— START OF TEXT EXCERPT —

Thursday, April 16, 2026

Upon further consideration ...

 A few days ago an irate reader vented his spleen online over someone who used further to mean at a greater distance. 

For the civilians in the room, this will require a little explanation. 

Further, meaning "at or to a greater distance," has been in English since the Plantagenets. It has a number of additional meanings, such as "to or at a more advanced point" and "to a greater degree or extent." English being a casual and generous sort of language, after a couple of centuries, further gave rise to the related farther: "to a greater distance in space." Or also: "at a greater distance in space or at a more remote place," "to or at a more advanced point or beyond a given limit," "to a greater degree or extent."

So there's overlap, because further and farther can mean and have meant pretty much the same thing, including "to a greater distance." The British, sometimes a little casual with the language they invented, often use the two interchangeably in this sense.. 

But over the years a differentiation has developed, particularly among those devoted to what Bryan Garner calls "more punctilious usage." That is, farther is reserved to indication physical distance, while further retains a figurative sense, i.e., "more of." The pattern of general usage is that many people use further for both physical and figurative senses, while farther tends not to be used in the figurative sense. 

That farther/further distinction about physical distance has been enshrined in the Associated Press Stylebook and is widely observed by people who pay attention to the Associated Press Stylebook

I changed a further to a farther in a story yesterday because I have been following that distinction for years. Should I have? 

I hear the muttering in the back row, but give me a moment. 

Had I not made that change yesterday, no reader of the story would have failed to understand that further meant "to a greater distance." Was this the best use of my time? Is it possible that in making this trivial edit I might have overlooked a serious deficiency in the text? (Editors worry about that.) In editing we strive for precision in language, for maintaining crucial distinctions in meaning. And given the volume of prose washing over us, and the limited time and attention we are able to pay to it, as punctilious as we want to me, we have to examine whether the distinctions we have been observing are truly meaningful, worth our time.

— END OF TEXT EXCERPT —
— START OF RECORDED DATA —

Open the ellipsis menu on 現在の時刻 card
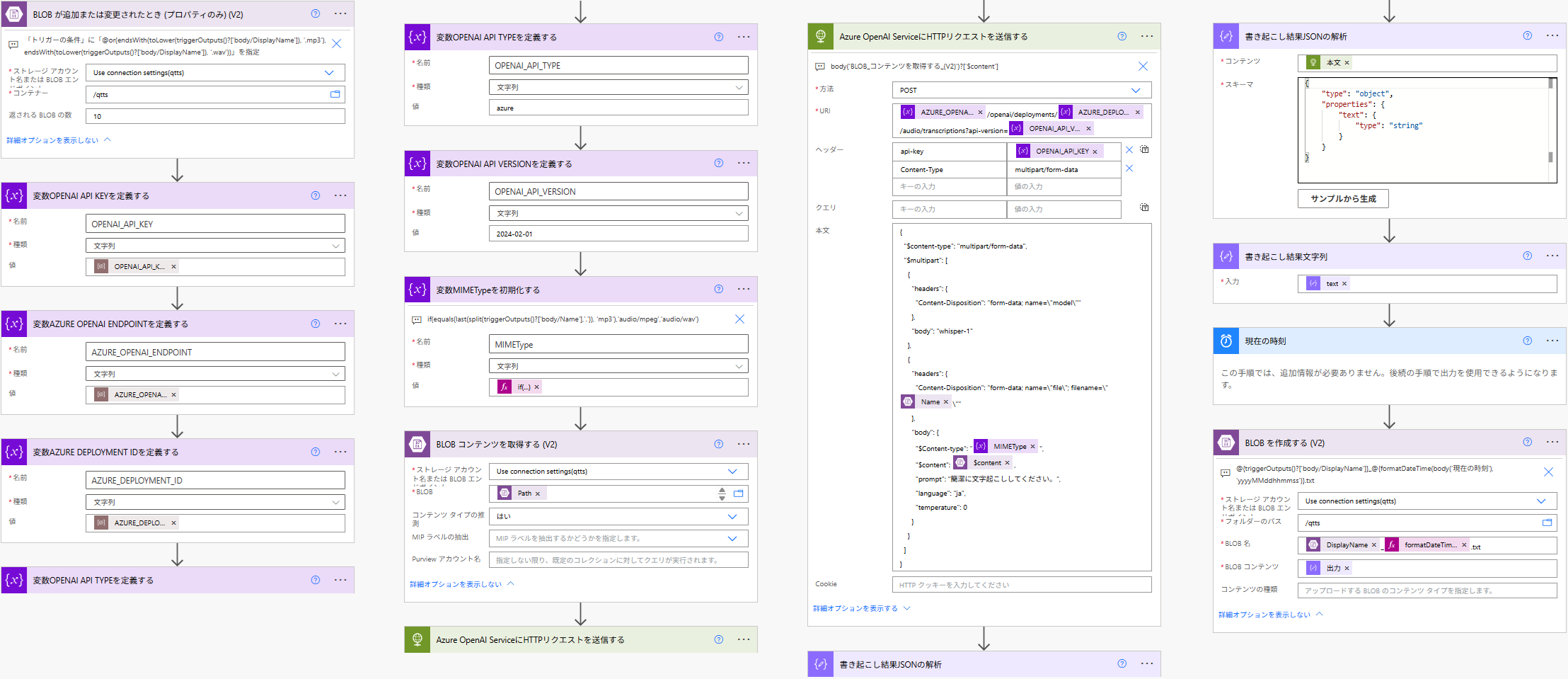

— END OF RECORDED DATA —

# WORK INSTRUCTIONS
**a.** According to the blog post on further and farther, which stylebook has enshrined the farther/further distinction about physical distance?
**b.** Print the part of the blog post on further and farther that opens with the words containing "I changed a" and closes with "me a moment.".
**c.** Do these statements agree with the blog post on further and farther? (i) The British often use the two words interchangeably to mean "to a greater distance." (ii) Farther entered English before further did. (iii) The writer changed a farther to a further in a story yesterday.
The data has nothing to do with the blog post on further and farther.

# ANSWERS TO THE TASKS
**a.** The Associated Press Stylebook.

**b.**
I changed a further to a farther in a story yesterday because I have been following that distinction for years. Should I have? 

I hear the muttering in the back row, but give me a moment.

**c.**
(i) Yes: "often use the two interchangeably in this sense"
(ii) No: "after a couple of centuries, further gave rise to the related farther"
(iii) No: "I changed a further to a farther in a story yesterday"